# I took my emblems off and now i have a few tiny scratches



## damonfong0 (Jul 13, 2005)

what can i do to cover them??? i can see the shiny silver in the scratch, i'm afraid it might rust and i waxed it to make sure it doesnt...

my car is black..


----------



## AsianJKim (Dec 15, 2004)

damonfong0 said:


> what can i do to cover them??? i can see the shiny silver in the scratch, i'm afraid it might rust and i waxed it to make sure it doesnt...
> 
> my car is black..


You could try getting touch up paint at nissan. its like 7 bucks. and just be careful when applying it on.


----------



## damonfong0 (Jul 13, 2005)

any instrutions on how to use it?


----------



## AsianJKim (Dec 15, 2004)

damonfong0 said:


> any instrutions on how to use it?


When you get the touch up paint, the lid has a brush on the end of it. Just make sure you have the smallest amount on it, if you dont. It will blob on there. You just have to be real careful on applying it. And it should do the trick. 

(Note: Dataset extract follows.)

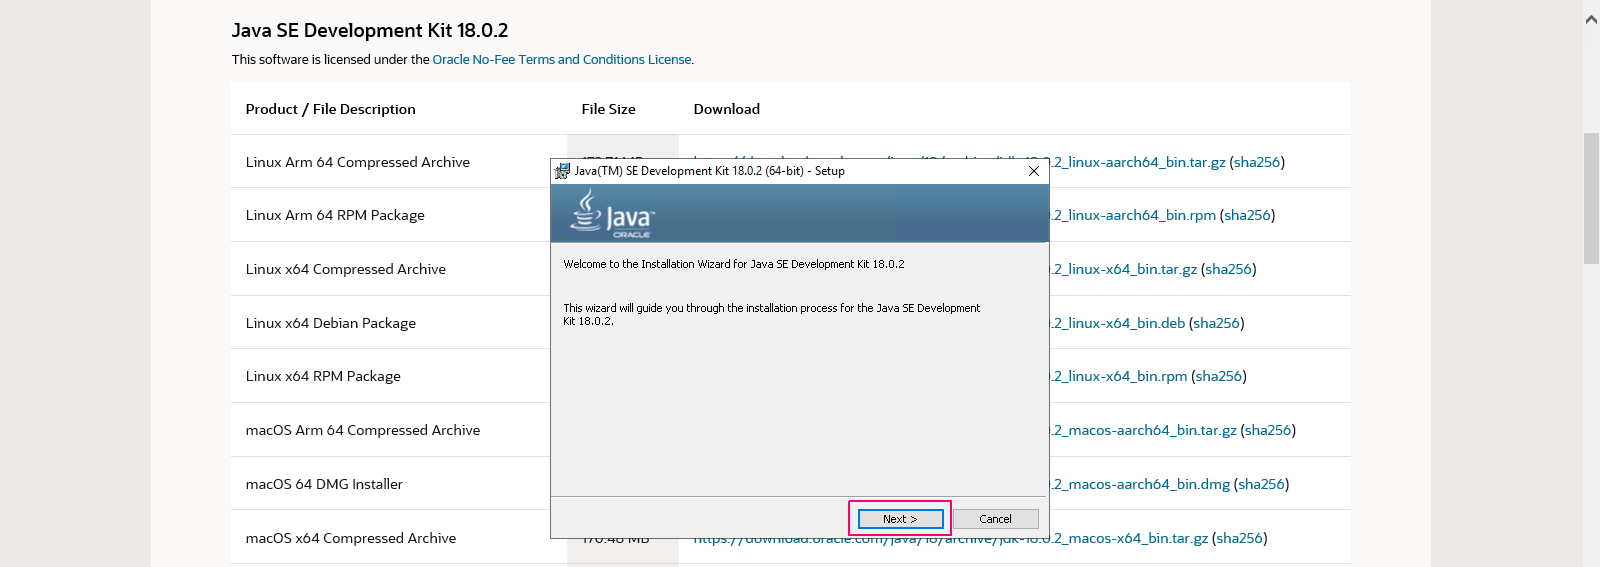This screenshot has width=1600, height=567.
Task: Download the linux-x64_bin.deb package
Action: coord(1118,323)

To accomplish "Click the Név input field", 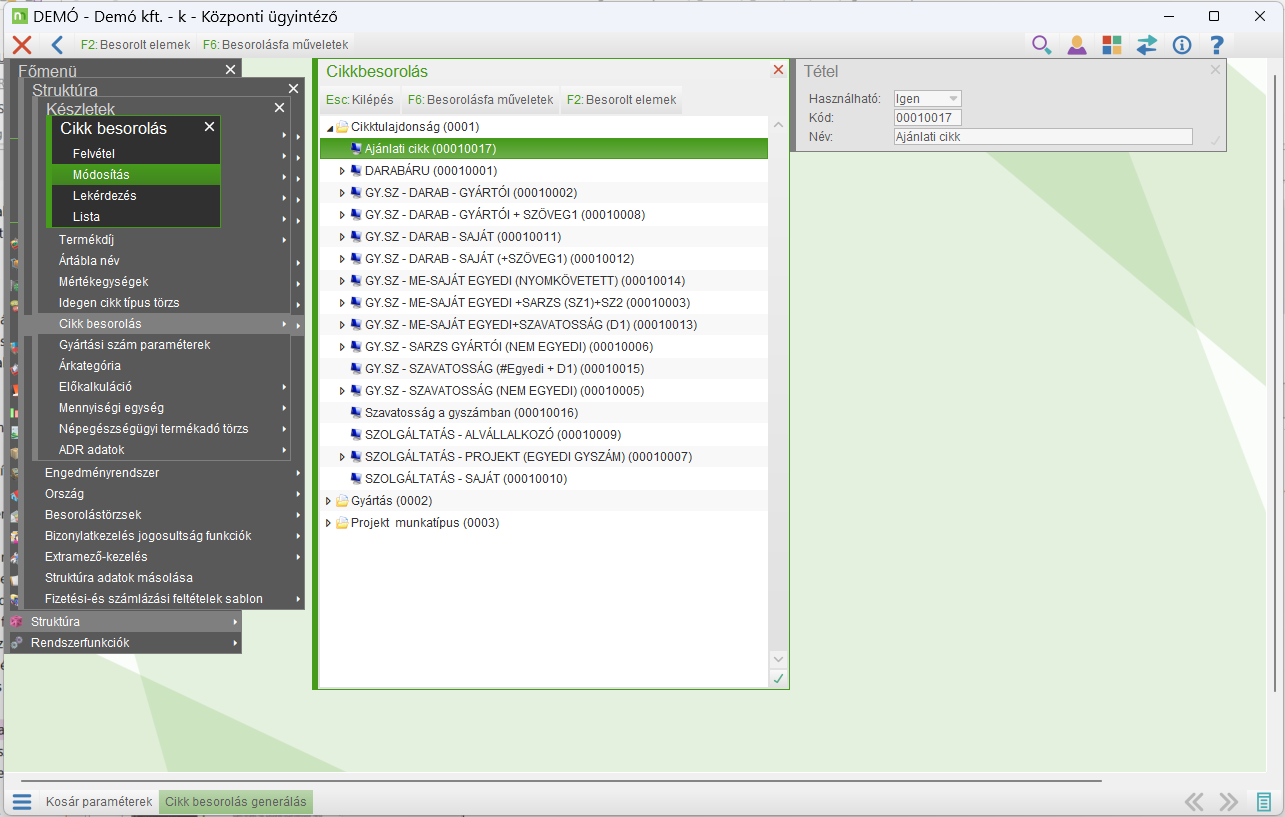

No instructions that i know of, pretty much do-it-yourself kinda deal.


----------



## Ryan Coyne (Jul 31, 2005)

i would like to know how you managed to scratch it just by removing the badges !!!!



damonfong0 said:


> what can i do to cover them??? i can see the shiny silver in the scratch, i'm afraid it might rust and i waxed it to make sure it doesnt...
> 
> my car is black..


touch up paint at nissan just be sure to buy the right factory color...(youd have to be retarded to mess that up)


----------



## AsianJKim (Dec 15, 2004)

Ryan Coyne said:


> touch up paint at nissan just be sure to buy the right factory color...(youd have to be retarded to mess that up)


If you give them your vin number they should give you the right color.


----------



## sukebegigi (Mar 5, 2005)

Maybe you could buff out the scratch with a tampon or diaper.


----------



## Psch91 (May 18, 2002)

How did you take off the emblems? With a screw driver?! You were supposed to use a blow dryer or something, heat up the emblems/goo and then use something like floss to easily take it off.


----------



## damonfong0 (Jul 13, 2005)

Butt Hurt said:


> How did you take off the emblems? With a screw driver?! You were supposed to use a blow dryer or something, heat up the emblems/goo and then use something like floss to easily take it off.



the marks left there are the emblem marks, there were scratches wehre the emblem was, mostly the edge....


----------



## damonfong0 (Jul 13, 2005)

sukebegigi said:


> Maybe you could buff out the scratch with a tampon or diaper.


where do i get the adapter to connect the tampon to my drill? or do i hand buff it?

ahah jk


----------



## Zac (Mar 10, 2004)

use a toothpick to apply touch up and go over it until the entire area is flush. then polish and wax.


----------



## Smodster3o3 (Mar 21, 2005)

I had the same lil scratches, i used some rubbing compound, then some ntx was came out really good.


----------



## b15chik (Jun 4, 2005)

i don't think he means scratches as in- you can see the primer scratches. some rubbing compound or stratchx will most likely take it out


----------



## dare devil (Aug 3, 2005)

there is no adapter for the tampon, u just have to wait for the right time of the month to use it, no drill adaptor needed....... :cheers:


----------



## b15chik (Jun 4, 2005)

dare devil said:


> there is no adapter for the tampon, u just have to wait for the right time of the month to use it, no drill adaptor needed....... :cheers:


tampon adapter??? are you in the wrong thread? lol


----------



## Zac (Mar 10, 2004)

lmao tamponw3d!


----------



## damonfong0 (Jul 13, 2005)

b15chik said:


> tampon adapter??? are you in the wrong thread? lol


ahah it was a joke from a few posts up lol...he's on the right thread..


----------



## damonfong0 (Jul 13, 2005)

anyways i bought the thing... yes i bought nissan's black... and dammit that liquid's color didnt match at all!!! lol but its better than letting the scratch rust into something worst... *sigh*....

i feel like brining a blow dryer around and getting other ppls emblems out now =D awhahahah


----------